Во всяком случае, две причины, физическая и моральная, перевиваясь и усиливая друг друга, создавали удвоенный страх. И начался этот страх с четырёх лет, после оспы.

Мать старательно отрезвляла меня, не давала забыться. Во всём сдержанная, она, кажется, ни к чему так часто, охотно и сокрушённо не возвращалась, как к моему испятнанному лицу. И даже много лет спустя, когда я о чём-то оживленно и самодовольно болтал дома, считая себя, должно быть, в эту минуту обаятельным, она покачала головой на моё оживление и сказала:

– Если захочешь кому понравиться, ближе как на две сажени не подходи.

Посмеявшись, я спросил её не в первый раз, почему же, если она жалеет об этом, не привили в своё время оспу ни братьям, ни мне.

– Ну, так уж, – замялась она, – боязно было. Как ведь прививали? Фельдшера, грязно у них.

«Поразвившись около сыновей, мать стеснялась сказать, что прививку считали тогда грехом, в докторов не верили, а уповали на Бога: «Кому что назначено, того не минуешь». И людям не дадено знать, кому и за что отпущено здоровье, кто и за что наказан болью, кому и когда определён смертный час. Какие уж тут доктора!

Итак, оспа при помощи матери глубоко посадила во мне испуг. А когда несколько лет спустя, в школе, я узнал о другом своём недостатке – на том же лице, я совсем отчаялся. Ясно стало, что дело моё с наружностью плохо.
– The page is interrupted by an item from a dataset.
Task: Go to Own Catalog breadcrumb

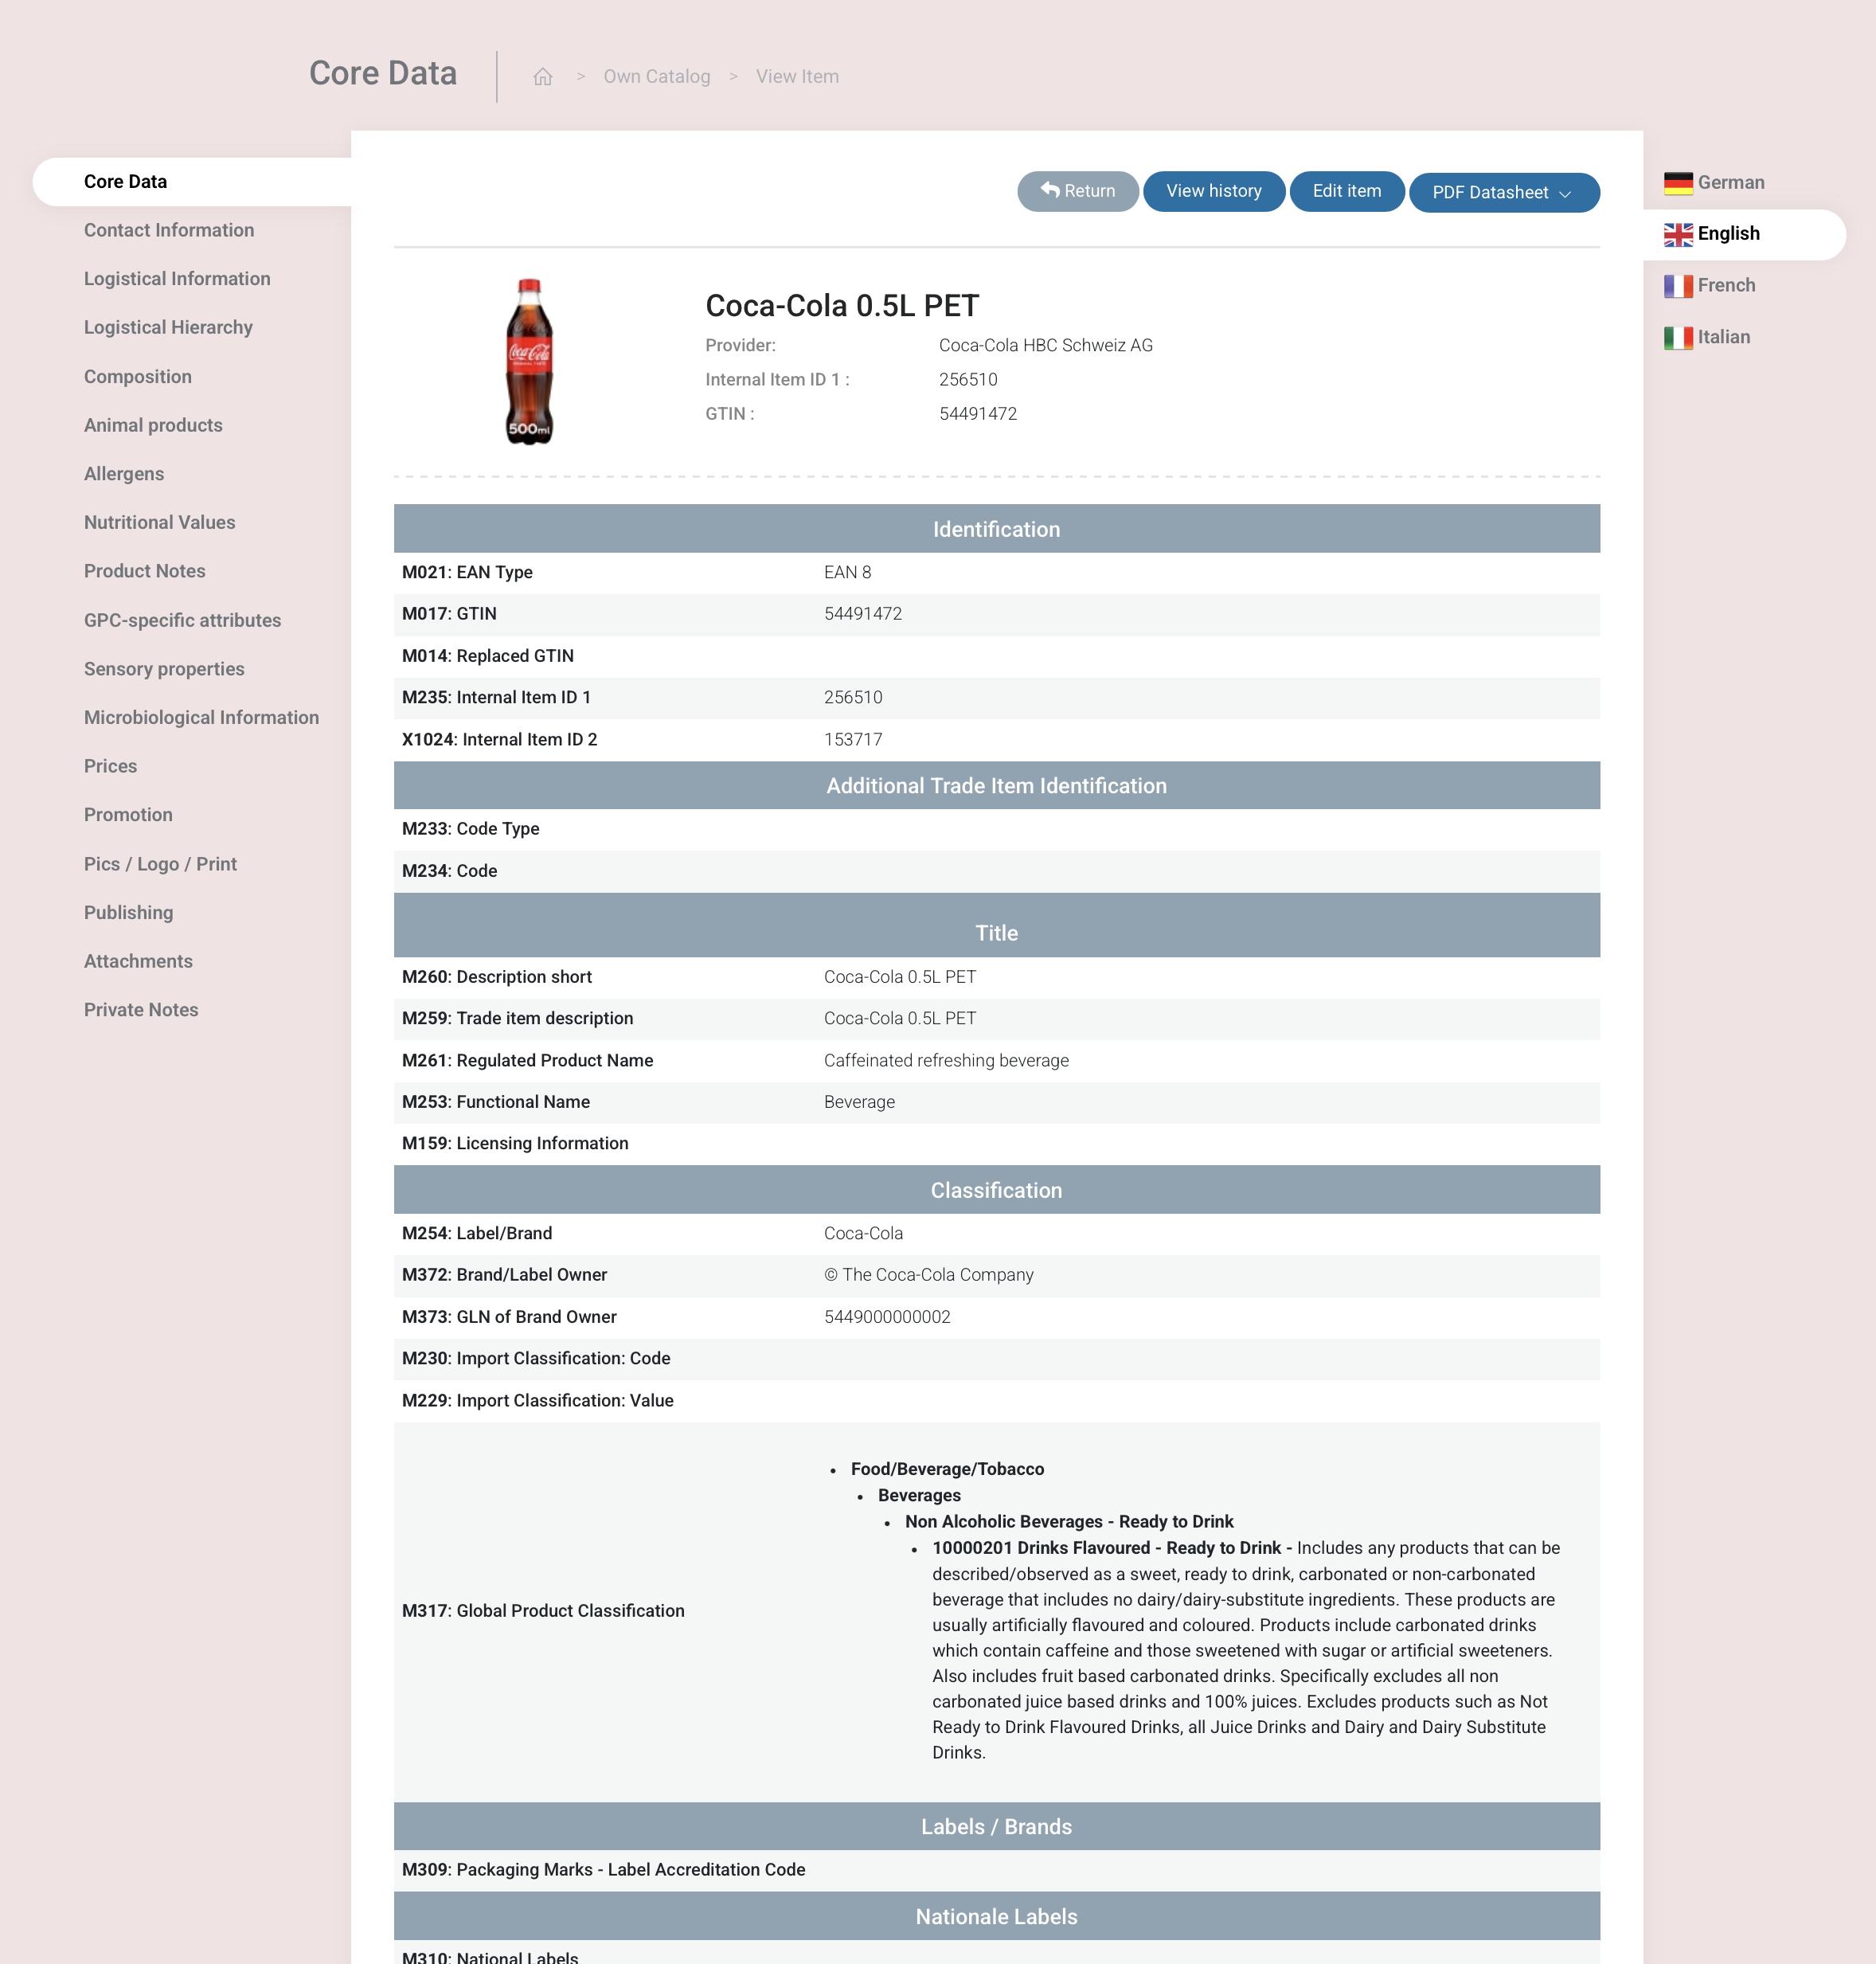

Другой страх, неизмеримо сильнейший, не знаю, откуда пришёл. Должно быть, передался он через кровь от далёких предков. Это был страх нечистой силы. И временами охватывал меня не страх, а подлинный ужас. Я боялся выйти ночью в сени, во двор. Нечистая сила таилась под печкой. В тёмных углах, за дверью в сенях, за тёмным окном, на страшном ночном дворе. И особенно пугали, до морозной жути в крови, тёмная баня и мост, и быстрым судорожным шёпотом бормотал я молитвы, отбиваясь ими, как пулемётом, от странной, невидимой силы, которая готова схватить меня из-под сырого, тёмного моста или из-под мельницы в конце моста. А входя к себе с верхнего переулка в калитку, я сжимался в ужасе, ожидая, что там, в конец двора, в чёрной бане блеснёт в окне красный огонь и раздастся дикий хохот, и я бежал через двор, закрыв глаза, наугад, спотыкаясь, оступаясь, пока не добегал.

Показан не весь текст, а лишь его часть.